- _TEXT_
※ ※ ※
Skeptics Asked on October 26, 2021
Facebook recently removed an advert for Donald Trump’s re-election campaign that prominently featured an image of an inverted red triangle. Nazi Germany used an almost identical symbol to label communists and other political opponents, and the advert was thus deemed to contain a "hate symbol", in violation of Facebook’s policies.
In response, Trump campaign spokesman Tim Murtaugh claimed the symbol was used not for its Nazi connotations, but because the Antifa movement (which the advert strongly criticised) uses the symbol:
The inverted red triangle is a symbol used by antifa, so it was included in an ad about antifa.
I recognise that this may be a difficult question to answer, due to the nebulous nature of Antifa and the possibility of false flag accounts muddying the waters. However, I do believe it’s possible that some Antifa members, aware of the symbol’s historic meaning, have co-opted it.
Are there any documented instances of Antifa members using an inverted red triangle as an identifying symbol?
The symbol had been used as early as the 1890s, with more widespread usage adopted following World War 2. The symbol was originally used as an anti-fascist symbol, and has been used, as pointed out by other answers, by Antifa in America.
Answered by Yehuda on October 26, 2021
There is a German antifa organisation rooted in concentration camp survivors which does use this symbol:
Like the antifas in the USA today, this organisation was also accused of extremism and there were attempts to ban the organisation shortly after it was founded. Those attempts failed when the organisation successfully showed that the presiding judge in the case and other jurists involved with the case had been active Nazis in the Third Reich (i.e. not Nazi as a pejorative, but the real original thing).
This same organisation also has some memorials with the symbol shown, for example this:
But most memorials using the symbol are rather official German memorials of which there is a list on Wikipedia. One example is this antifa memorial:
So yes, this is clearly an antifa symbol. But if Trump wanted to eradicate it he would need to start a war with Germany among others because the kind of anti-fascism it represents has strong backing all over the world.
Answered by Nobody on October 26, 2021
It can be found in that context. But it is surely not the most recognisable symbol for Antifa in the US.
※ ※ ※
- _WRITTEN TASK 1_
In the text about the inverted red triangle, who is named as the Trump campaign spokesman?
- _WRITTEN TASK 2_
Write out the passage from the text about the inverted red triangle between "This same organisation" and "over the world.", inclusive.
The entries play no part in the work on the text about the inverted red triangle.
※ ※ ※
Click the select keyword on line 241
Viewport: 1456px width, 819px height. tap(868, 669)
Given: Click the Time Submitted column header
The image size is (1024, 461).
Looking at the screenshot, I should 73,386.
※ ※ ※
- _TASK ANSWER 1_
Tim Murtaugh

- _TASK ANSWER 2_
This same organisation also has some memorials with the symbol shown, for example this:
But most memorials using the symbol are rather official German memorials of which there is a list on Wikipedia. One example is this antifa memorial:
So yes, this is clearly an antifa symbol. But if Trump wanted to eradicate it he would need to start a war with Germany among others because the kind of anti-fascism it represents has strong backing all over the world.